SEN KENDİ İŞİNE BAK!
Tipik bir Ortadoğu ülkesi olmak beni hep korkutmuştur.
Bireyin değil, otoritenin baskın olması beni her zaman kaygılandırmıştır.
Toplumun değerleri üzerinden yapılan samimiyetten uzak politikaların prim ve sükse yapması beni hep üzmüştür.
Sürekli birlik ve beraberlik vurgusu yapıldığı halde, aslında bölük pörçük yaşamak bu milleti iyice yormuştur.
Ülkenin bölünerek zayıf düşmesi için yapılan haince saldırıları ve çalışmaları sadece ben değil, aklı başında herkes görüyor.
Ama ne hikmetse bu tür saldırılar, bizi daha da kenetleyeceği yerde tam tersi oluyor.
İşte tam burada bir bit yeniği var.
Daha ne kadar yapılan saldırı girişimlerinden şikâyet ederek ömrümüzü tamamlayacağız?
Sürekli yakınarak, söylenerek, şikâyet ederek ve hatta homurdanarak bir yere varamayız ki…
Nitekim varamadık.
Zaten böyle giderse varacağımız bir yer de yok.
İşe eğitim sisteminden başlayalım mı?
Mesela diploma ve etiket yerine…
Bireyin yeteneğine ve yatkın olduğu alana göre bir eğitim anlayışı daha verimli olmaz mı?
Üniversitelerden bir yığın işsizler ordusu üreteceğimize…
Toplumun ve ülkenin ihtiyacı olan elemanların yetiştiği bir eğitim sistemine ne dersiniz?
Eğitim sistemine ayırdığı kaynağı dönüştüremeyen bir ülkenin ileri gidemeyeceğini görmek müneccimlik midir acaba?
Ayrıca bütün bunlar yıllardan beri bilinmeyen şeyler mi?
Aslında olması gerekeni herkes biliyor.
Buna rağmen yıllardır bilinenler uygulanmadı.
Uygulanamadı.
Düşmanlardan şikâyet etmek o kadar zamanımızı aldı ki; dönüp de bu yönümüzü onarma yoluna gitmeye fırsat bulamadık.
Ve yine bilinen bir gerçek daha…
Bilim, sanat, spor…
Bütün bunları tek tek ele almak burada mümkün olmayabilir.
Ama bu, şu soruya cevap aramamıza engel olmaz.
Bilim, sanat ve sporda dünyanın neresindeyiz?
İşte anlatmaya çalıştığım bu…
Eğer sen bünyeyi güçlendirme yoluna gitmezsen, değer vermediğin en zayıf virüsler bile karşına “düşman” olarak çıkar.

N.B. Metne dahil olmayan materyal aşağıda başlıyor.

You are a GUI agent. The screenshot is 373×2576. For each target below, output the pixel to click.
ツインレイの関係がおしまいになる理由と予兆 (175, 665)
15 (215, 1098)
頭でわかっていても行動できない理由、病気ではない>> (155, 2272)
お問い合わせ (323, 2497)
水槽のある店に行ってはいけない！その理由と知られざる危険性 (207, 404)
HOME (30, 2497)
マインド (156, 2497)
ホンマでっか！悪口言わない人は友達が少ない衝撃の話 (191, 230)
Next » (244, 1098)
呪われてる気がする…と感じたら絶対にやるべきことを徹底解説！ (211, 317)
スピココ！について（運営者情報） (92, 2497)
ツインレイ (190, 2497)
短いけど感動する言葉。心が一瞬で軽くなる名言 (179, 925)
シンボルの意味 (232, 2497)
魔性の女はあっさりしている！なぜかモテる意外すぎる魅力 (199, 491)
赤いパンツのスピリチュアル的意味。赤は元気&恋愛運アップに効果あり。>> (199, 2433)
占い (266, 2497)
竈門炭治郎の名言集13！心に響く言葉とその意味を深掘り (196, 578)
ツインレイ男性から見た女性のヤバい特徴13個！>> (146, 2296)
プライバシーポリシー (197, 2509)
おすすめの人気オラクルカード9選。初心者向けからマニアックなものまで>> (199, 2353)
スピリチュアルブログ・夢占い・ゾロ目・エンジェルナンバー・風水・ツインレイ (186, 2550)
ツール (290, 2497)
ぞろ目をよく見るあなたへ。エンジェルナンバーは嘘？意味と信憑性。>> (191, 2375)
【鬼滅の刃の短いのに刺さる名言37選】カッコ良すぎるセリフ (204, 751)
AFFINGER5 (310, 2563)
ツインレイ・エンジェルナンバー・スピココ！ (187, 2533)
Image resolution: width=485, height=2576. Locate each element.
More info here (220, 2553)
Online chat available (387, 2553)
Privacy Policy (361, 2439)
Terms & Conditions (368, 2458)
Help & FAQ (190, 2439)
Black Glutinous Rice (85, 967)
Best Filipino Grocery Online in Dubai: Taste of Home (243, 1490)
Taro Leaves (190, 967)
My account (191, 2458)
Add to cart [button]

Yıllardır aynı noktadayız:
Amerika bizi sömürüyor.
Ermeniler sözde soykırım kozunu her yıl oynuyor.
Almanya gelişmemizi istemiyor.
İngiliz bize göz açtırmıyor.
İsrail, zaten batının şımarık çocuğu…
Komşularımızla sıfır sorun hayalleri suya düştü.
Ve daha bir yığın korkular, kaygılar…
İyi de el adama sorar:
Madem bu kadar çok düşmanın var, bünyeyi güçlendirmek için ne yaptın?
Hangi bilim adamın dünya çapında ses getirdi?
Hangi sanatçın dünyayı salladı?
Parmakla gösterilen bir sporcun var mı?
Bu soruların cevapları, aslında karnemizin de son hali…
Okumayan insanlardan bürokrat ve bilim adamı üretirsen…
Sporu, kavga kültüründen uzak tutmazsan…
Sanatı, zaten görmezden gelirsen…
Bölgeler arası gelişmişlik farkını çözmezsen…
Daha acısı da insana değer vermezsen...
Daha çook korkular ve kaygılar yaşayarak zaman kaybedersin.
Oysa yapman gereken tek şey, sadece kendi işine bakmaktı.